__Recorded data__:
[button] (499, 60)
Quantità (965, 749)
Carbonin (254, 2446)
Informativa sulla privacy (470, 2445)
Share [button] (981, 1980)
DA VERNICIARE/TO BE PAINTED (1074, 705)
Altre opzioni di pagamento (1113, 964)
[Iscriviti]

---

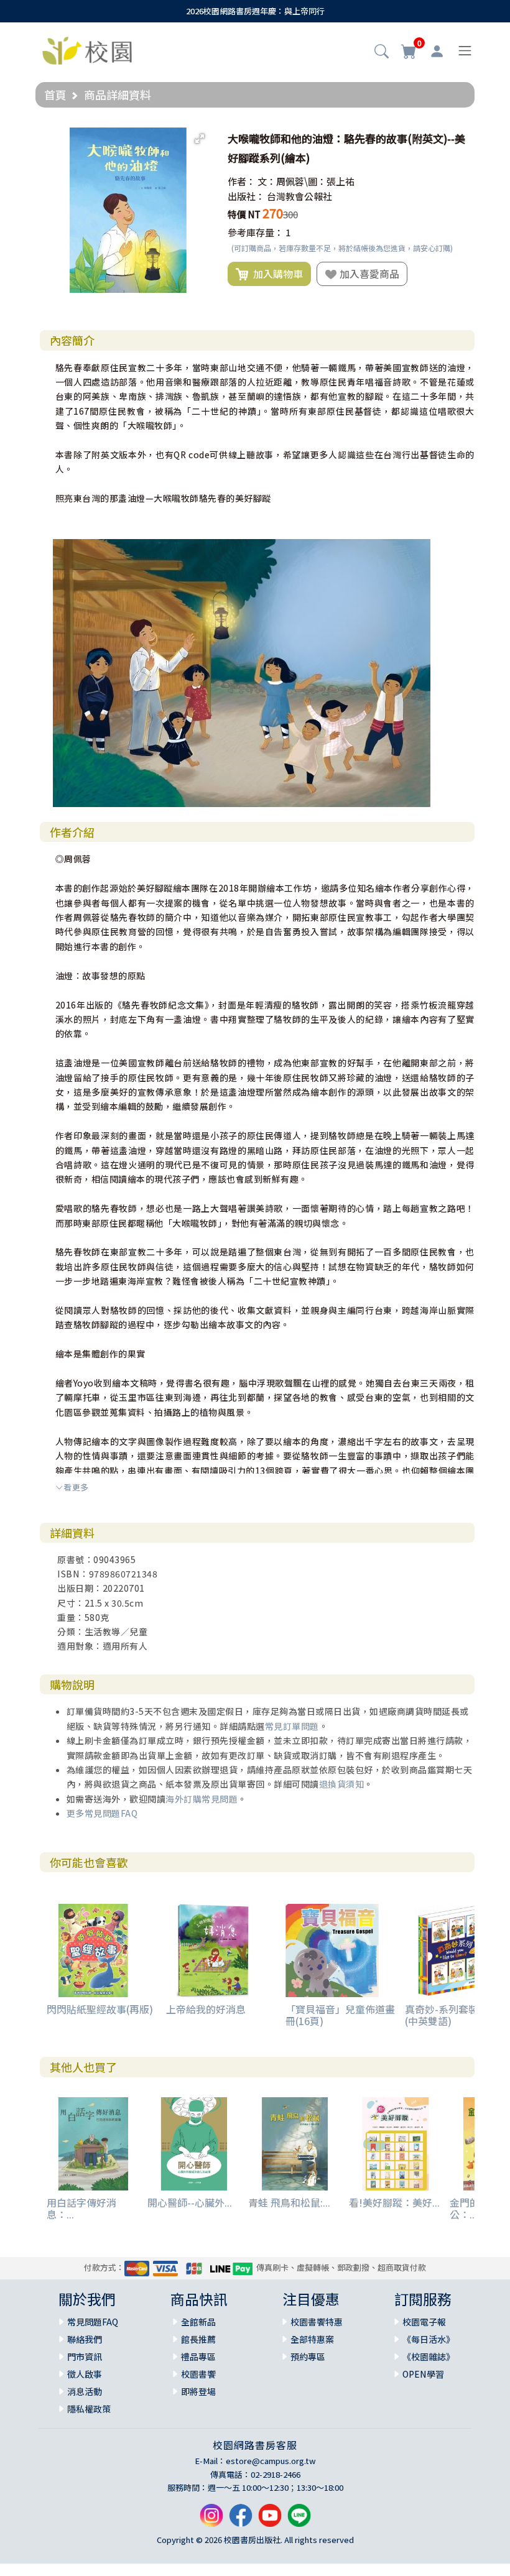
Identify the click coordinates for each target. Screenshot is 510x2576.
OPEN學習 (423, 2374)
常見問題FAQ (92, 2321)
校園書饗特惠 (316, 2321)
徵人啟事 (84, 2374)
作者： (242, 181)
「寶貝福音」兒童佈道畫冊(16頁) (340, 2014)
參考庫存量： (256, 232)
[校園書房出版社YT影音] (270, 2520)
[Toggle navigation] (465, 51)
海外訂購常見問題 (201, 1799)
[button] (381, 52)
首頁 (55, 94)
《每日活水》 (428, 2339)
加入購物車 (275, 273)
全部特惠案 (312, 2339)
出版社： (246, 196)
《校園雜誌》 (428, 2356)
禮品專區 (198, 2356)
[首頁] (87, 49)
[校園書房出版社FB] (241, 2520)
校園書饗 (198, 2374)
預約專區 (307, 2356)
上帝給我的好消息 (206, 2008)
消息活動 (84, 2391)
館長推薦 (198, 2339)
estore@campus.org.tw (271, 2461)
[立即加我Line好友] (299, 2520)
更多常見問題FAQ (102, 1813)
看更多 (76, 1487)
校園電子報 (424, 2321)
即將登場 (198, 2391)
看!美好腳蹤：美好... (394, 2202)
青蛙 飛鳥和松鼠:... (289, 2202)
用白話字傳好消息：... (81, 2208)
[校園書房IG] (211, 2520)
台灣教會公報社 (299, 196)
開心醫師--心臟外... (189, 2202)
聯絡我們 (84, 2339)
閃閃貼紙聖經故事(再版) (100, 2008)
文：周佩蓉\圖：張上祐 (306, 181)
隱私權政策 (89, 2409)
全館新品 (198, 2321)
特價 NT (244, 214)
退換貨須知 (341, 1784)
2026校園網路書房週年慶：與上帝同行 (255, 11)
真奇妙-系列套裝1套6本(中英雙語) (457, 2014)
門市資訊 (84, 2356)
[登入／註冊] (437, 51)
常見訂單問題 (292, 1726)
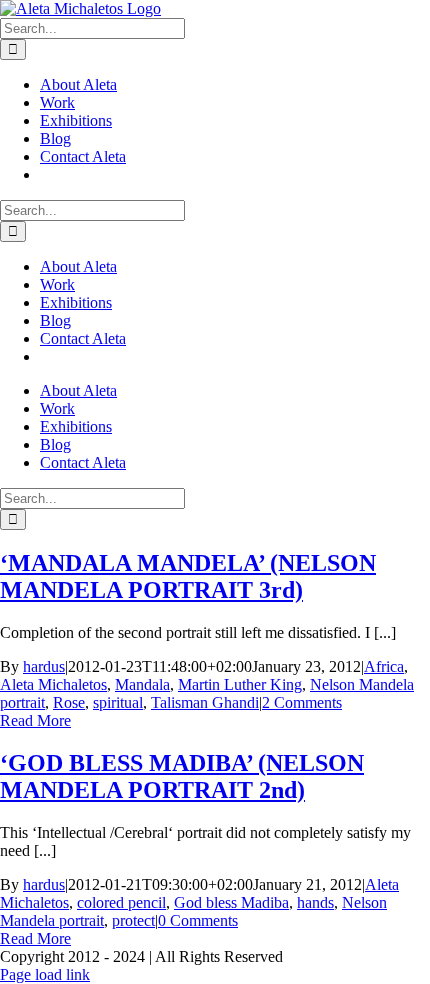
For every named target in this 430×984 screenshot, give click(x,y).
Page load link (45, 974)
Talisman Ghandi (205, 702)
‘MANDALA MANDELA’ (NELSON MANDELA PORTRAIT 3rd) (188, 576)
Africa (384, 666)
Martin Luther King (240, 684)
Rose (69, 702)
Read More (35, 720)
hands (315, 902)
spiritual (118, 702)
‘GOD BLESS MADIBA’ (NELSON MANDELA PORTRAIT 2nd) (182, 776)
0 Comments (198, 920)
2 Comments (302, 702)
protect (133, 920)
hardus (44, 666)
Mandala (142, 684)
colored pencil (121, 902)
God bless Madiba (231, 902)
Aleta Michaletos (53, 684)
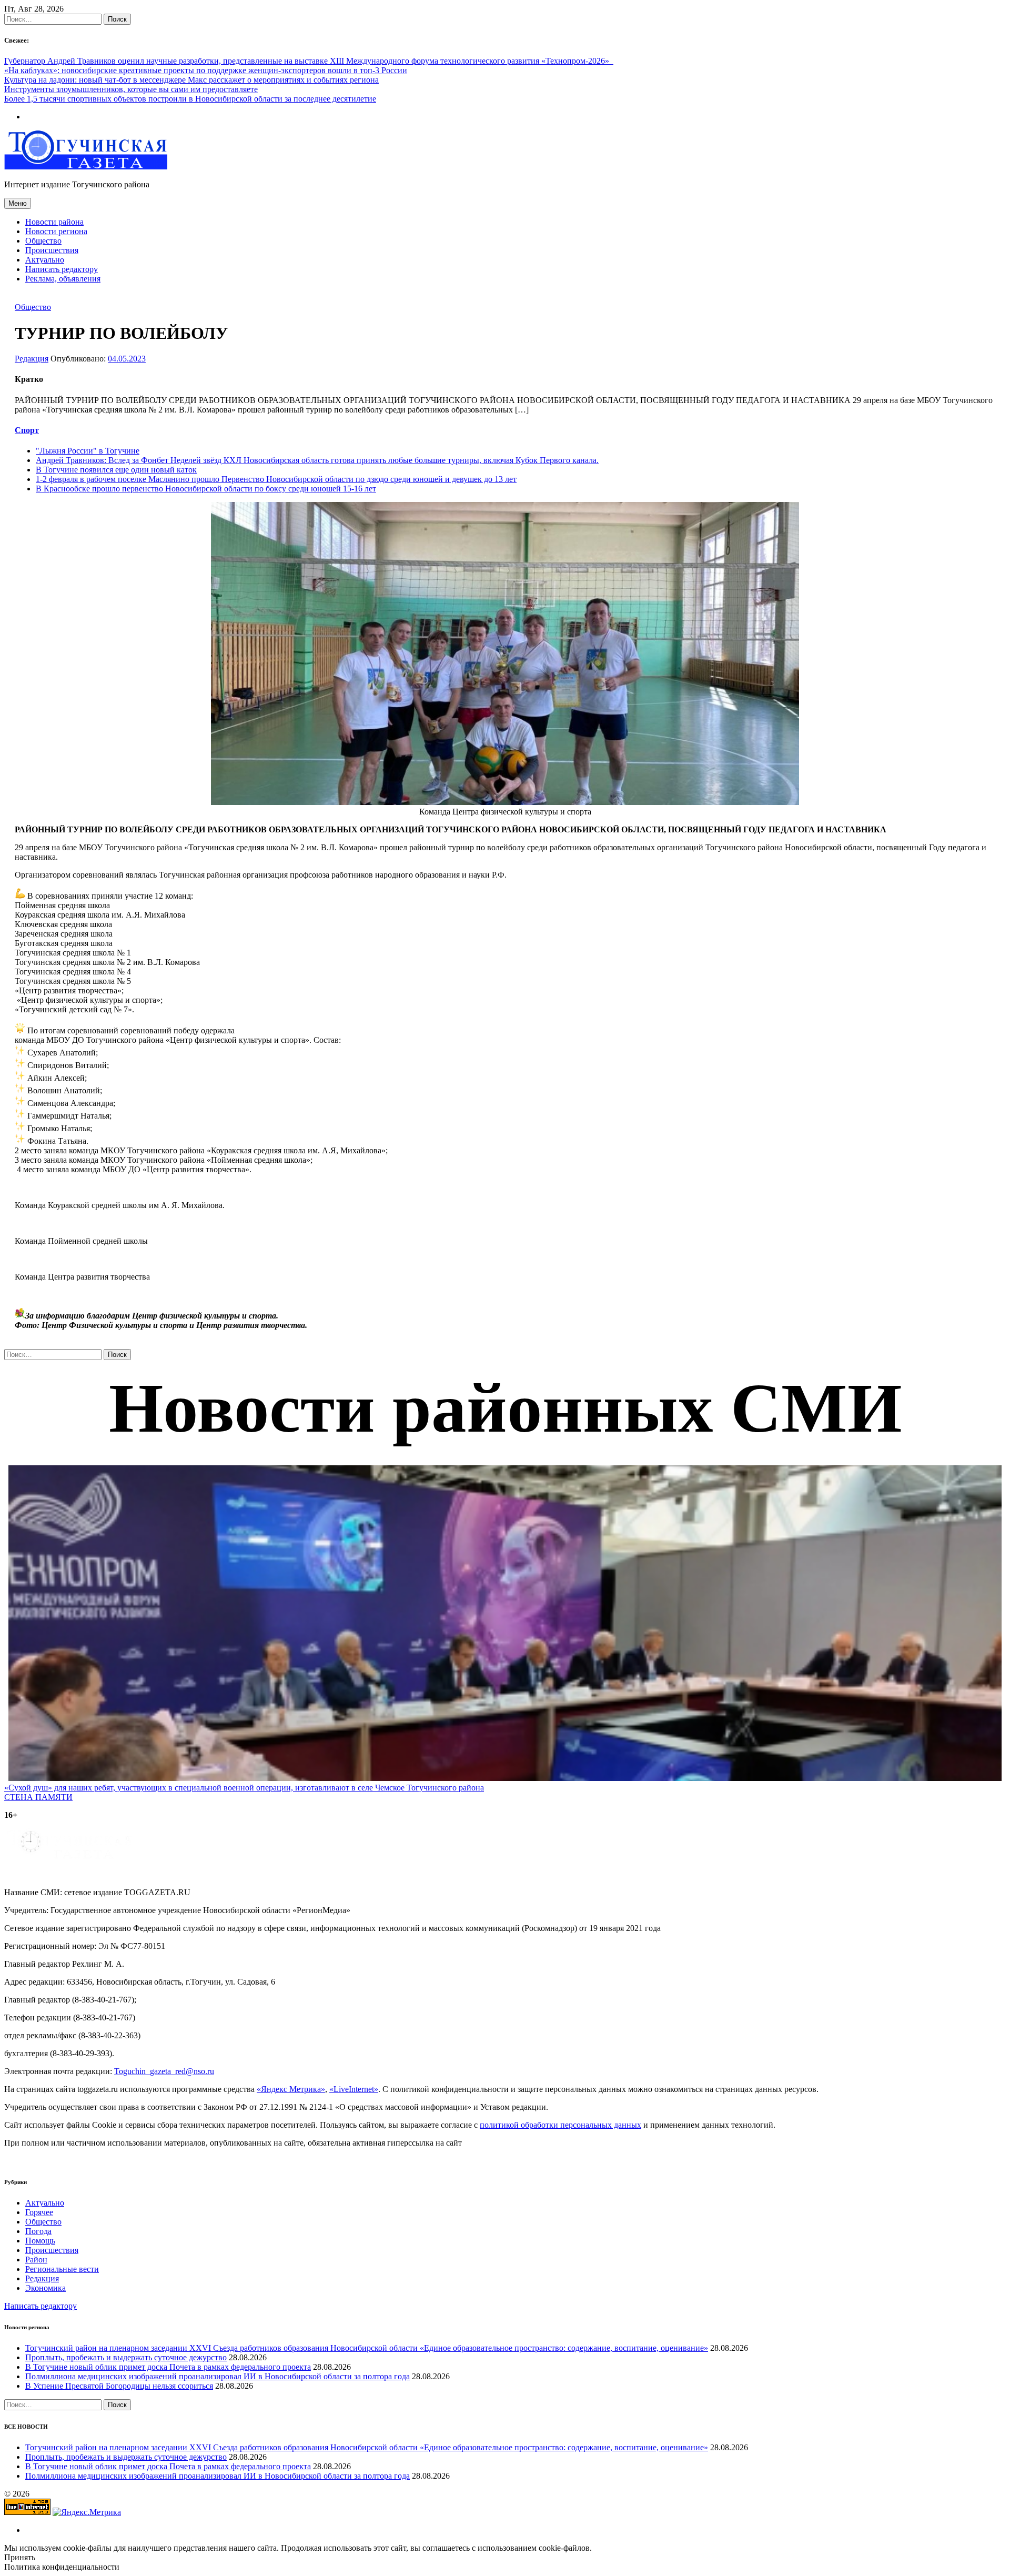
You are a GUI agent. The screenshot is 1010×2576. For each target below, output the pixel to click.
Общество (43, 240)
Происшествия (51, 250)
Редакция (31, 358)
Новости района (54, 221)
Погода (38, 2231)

__Exercise aim__: Would you retype the lines above from the one with "[button] (499, 60)" down to the one with "[Iscriviti]", word for word, both ends included and no other lines?

__Answer to this exercise__:
[button] (499, 60)
Quantità (965, 749)
Carbonin (254, 2446)
Informativa sulla privacy (470, 2445)
Share [button] (981, 1980)
DA VERNICIARE/TO BE PAINTED (1074, 705)
Altre opzioni di pagamento (1113, 964)
[Iscriviti]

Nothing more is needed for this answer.